2. “D-estimation method for grid synchronization of single-phase power converters: analysis, linear modeling, tuning, and comparison with SOGI-PLL”

  • Authors: H Sepahvand, M Emdadi
  • Journal: Electrical Engineering
  • Year: 2023
  • Summary: The study proposes a D-estimation method for grid synchronization in single-phase power converters. It provides a detailed analysis, linear modeling, tuning methods, and compares the performance with the traditional SOGI-PLL (Second-Order Generalized Integrator Phase-Locked Loop).

3. “Uncovering key molecular mechanisms in the early and late-stage of papillary thyroid carcinoma using association rule mining algorithm”

  • Authors: SM Hosseiniyan Khatibi, S Zununi Vahed, H Homaei Rad, M Emdadi, et al.
  • Journal: Plos One
  • Volume: 18
  • Issue: 11
  • Article Number: e0293335
  • Year: 2023
  • DOI: 10.1371/journal.pone.0293335
  • Summary: This research uses association rule mining to explore the molecular mechanisms involved in papillary thyroid carcinoma at various stages. The findings aim to reveal biomarkers for early diagnosis and targeted treatment strategies.

4. “Graph Fuzzy Attention Network Model for Metastasis Prediction of Prostate Cancer Based on mRNA Expression Data”

  • Journal: International Journal of Fuzzy Systems
  • Year: 2024
  • Summary: This paper introduces a Graph Fuzzy Attention Network (GFAN) model for predicting metastasis in prostate cancer using mRNA expression data. The model leverages the strengths of fuzzy logic and graph-based learning for enhanced prediction accuracy.

5. “Load-aware Channel Assignment and Routing in Clustered Multichannel and Multi-radio Mesh Networks”

  • Authors: M Emdadi, MR Shahsavari, MD TakhtFouladi
  • Year: Unspecified
  • Summary: This work discusses the optimization of channel assignment and routing protocols in clustered multi-channel and multi-radio mesh networks, with a focus on load-awareness for efficient resource utilization and network performance.

Conclusion

Dr.

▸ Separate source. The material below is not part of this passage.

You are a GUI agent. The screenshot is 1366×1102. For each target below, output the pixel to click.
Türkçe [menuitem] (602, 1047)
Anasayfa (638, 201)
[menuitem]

Manijeh Emdadi is exceptionally well-suited for the Best Researcher Award due to her pioneering work in artificial intelligence and its application to healthcare decision-making systems. Her strong academic background, innovative research, and commitment to advancing AI for healthcare make her an outstanding candidate. By enhancing collaborations with the industry and expanding her research scope, Dr. Emdadi can continue to build upon her current achievements and make even more significant contributions to both academic and real-world advancements in AI and healthcare.

In summary, Dr. Emdadi’s impressive AI expertise, innovative healthcare solutions, and strong academic contributions strongly align with the qualities sought for the Best Researcher Award.